The Food and Drug Administration often moves too slowly on food recalls, letting companies take their time in recalling contaminated food and leaving the public uninformed and in danger, a government report found Thursday.
For example, it took the maker of Hispanic-style cheese more than two months to recall listeria-contaminated products, the Office of Inspector General (OIG) at the Health and Human Services Department found. One baby died and two women miscarried because of listeria infections caused by that contaminated cheese.
“In a recall involving nut butter, at least 14 people became ill with a strain of Salmonella indistinguishable from or linked to the strain found at the firm's manufacturing facility,” the OIG said in its report.
It said more than five months passed from the date FDA identified the potentially adulterated product before the company responsible started a recall.
“Our ongoing audit of FDA's food recall program found that FDA did not have an efficient and effective food recall initiation process that helps ensure the safety of the nation's food supply,” the report reads.

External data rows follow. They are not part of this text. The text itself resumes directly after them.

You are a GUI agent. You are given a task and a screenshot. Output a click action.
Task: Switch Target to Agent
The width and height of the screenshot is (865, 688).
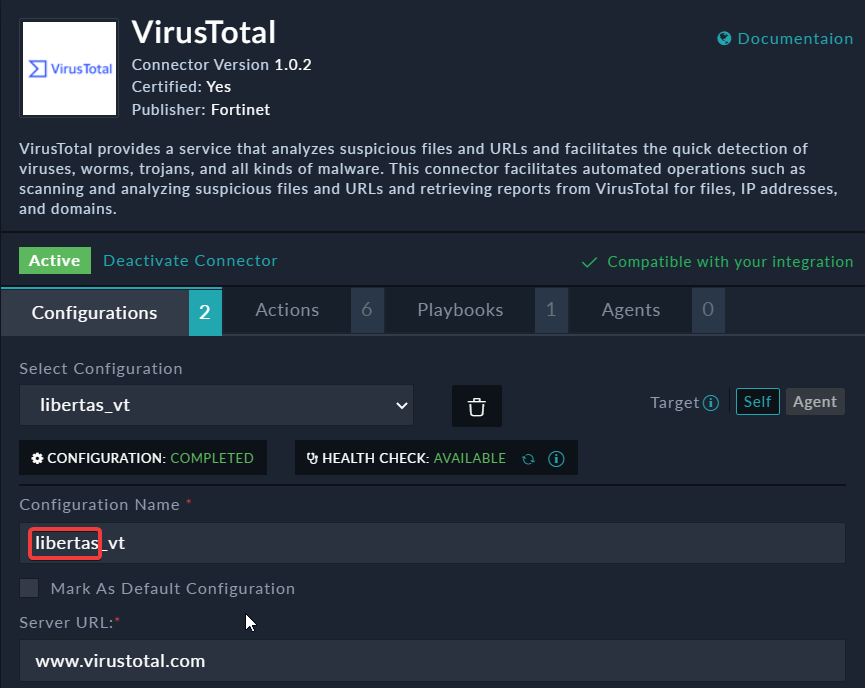pyautogui.click(x=814, y=402)
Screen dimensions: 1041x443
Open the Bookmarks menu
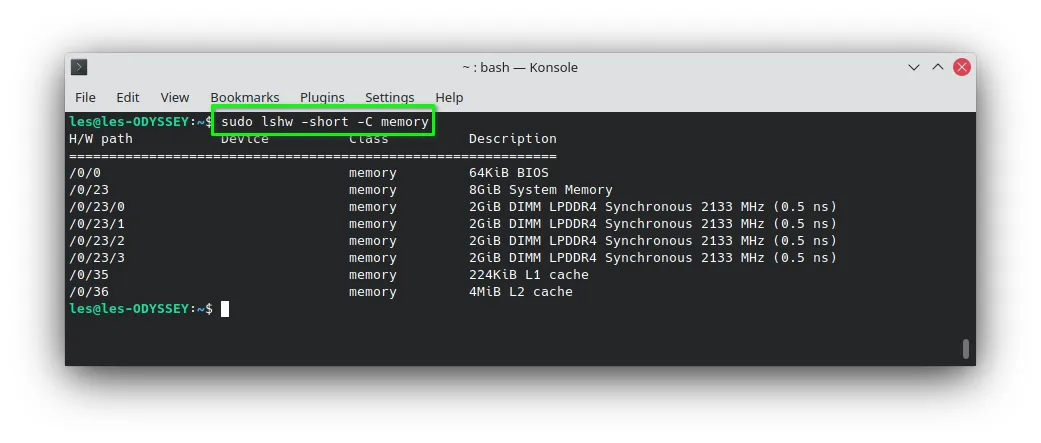point(245,98)
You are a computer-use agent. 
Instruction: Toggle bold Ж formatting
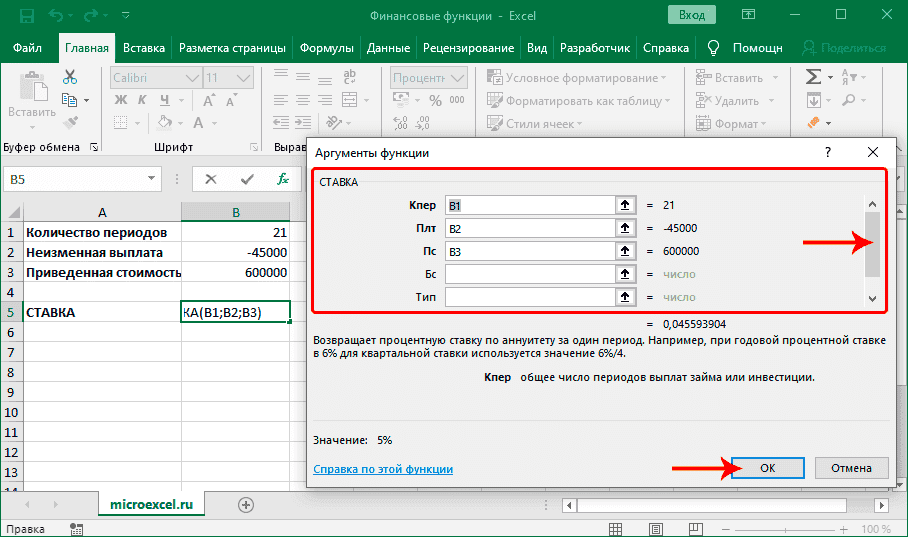tap(119, 100)
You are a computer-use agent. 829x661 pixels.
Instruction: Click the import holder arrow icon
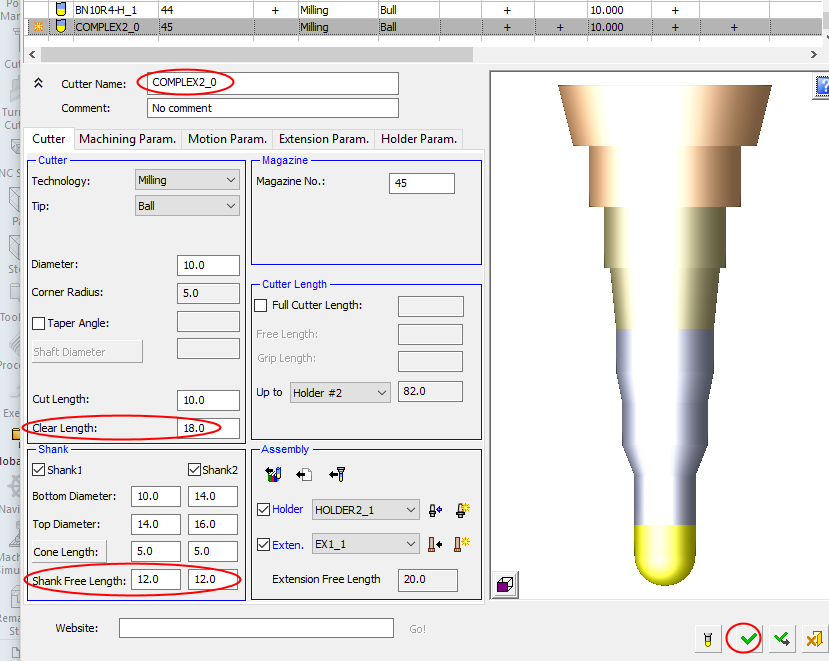[x=436, y=510]
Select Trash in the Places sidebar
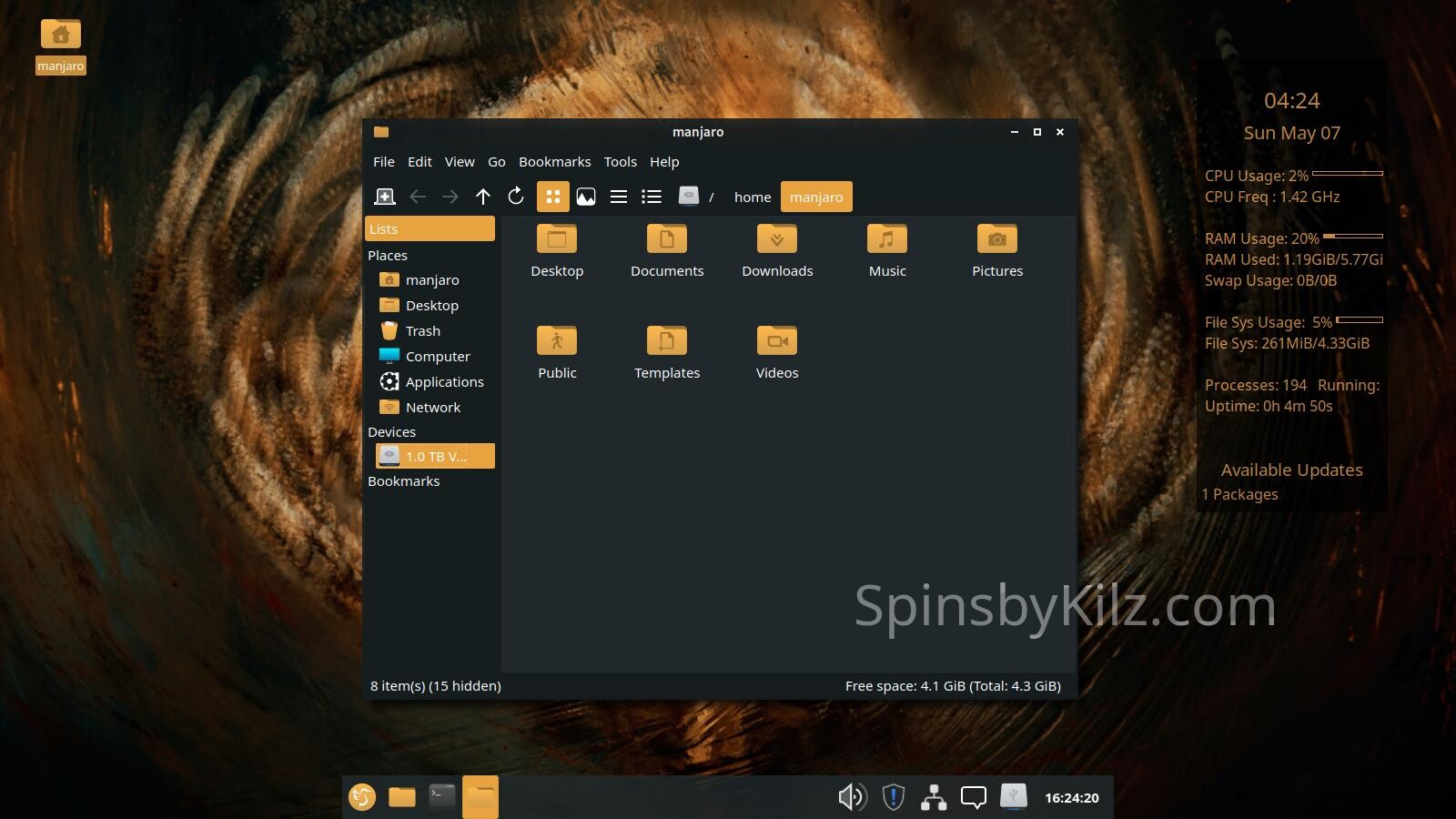Viewport: 1456px width, 819px height. [422, 331]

“Specifically, FDA did not have policies and procedures to ensure that firms or responsible parties initiated voluntary food recalls promptly. As a result, consumers remained at risk of illness or death for several weeks after FDA was aware of a potentially hazardous food in the supply chain.”
Consumer groups have often criticized the FDA, saying they think the agency is far too cozy with the companies it regulates. The FDA says it’s far better to get companies to trust it and cooperate.
“FDA should take very seriously this alert from the Inspector General,” said Sandra Eskin, director of food safety at The Pew Charitable Trusts. The agency needs to move more quickly and efficiently with recalls to minimize preventable foodborne illnesses.”
The OIG report says FDA needs to be firmer when it comes to food recalls.
“We suggest that FDA update its policies and procedures to instruct its recall staff to establish set timeframes for FDA to request that firms voluntarily recall their products and firms to initiate voluntary food recalls,” it said.
The OIG looked at 30 food recalls between 2012 and 2015. “For all 30 voluntary recalls in our sample, after FDA first became aware that an adulterated or misbranded product could be in the food supply chain, it did not prescribe a timeline for each firm to initiate a recall,” the OIG said.
The FDA says a timeline will not necessarily help.
“The FDA’s actions have to be based in science and we go where the evidence leads us,” Dr. Stephen Ostroff, FDA’s Deputy Commissioner for Foods and Veterinary Medicine and Howard Sklamberg, Deputy Commissioner for Global Regulatory Operations and Policy, wrote in a blog post that went up at the same time as the OIG report.
“The scope of a contamination must be ascertained to determine how much of a product must be recalled. The time needed to collect evidence can vary, but to request a recall without evidence risks recalling the wrong product and leaving consumers vulnerable to contaminated food that is still on the market.”
FDA says it is already trying to strengthen its food poisoning outbreak responses.It’s set up a new team of senior officials to oversee recalls and says it’s using advanced gene-sequencing technology to help better identify the sources of food poisoning outbreaks.
“This technique has already proven to be a game-changer in outbreak response, and will be increasingly valuable in the future,” Ostroff and Sklamberg wrote.
“Because the vast majority of companies choose a voluntary recall when presented with science-based evidence that their products are unsafe, or reasonably likely to be unsafe, the FDA has only rarely needed to use its mandatory recall authority.”
The Centers for Disease Control and Prevention estimates that each year 48 million people are made sick by a foodborne illness. Of those, 128,000 are sick enough to be hospitalized, and 3,000 die.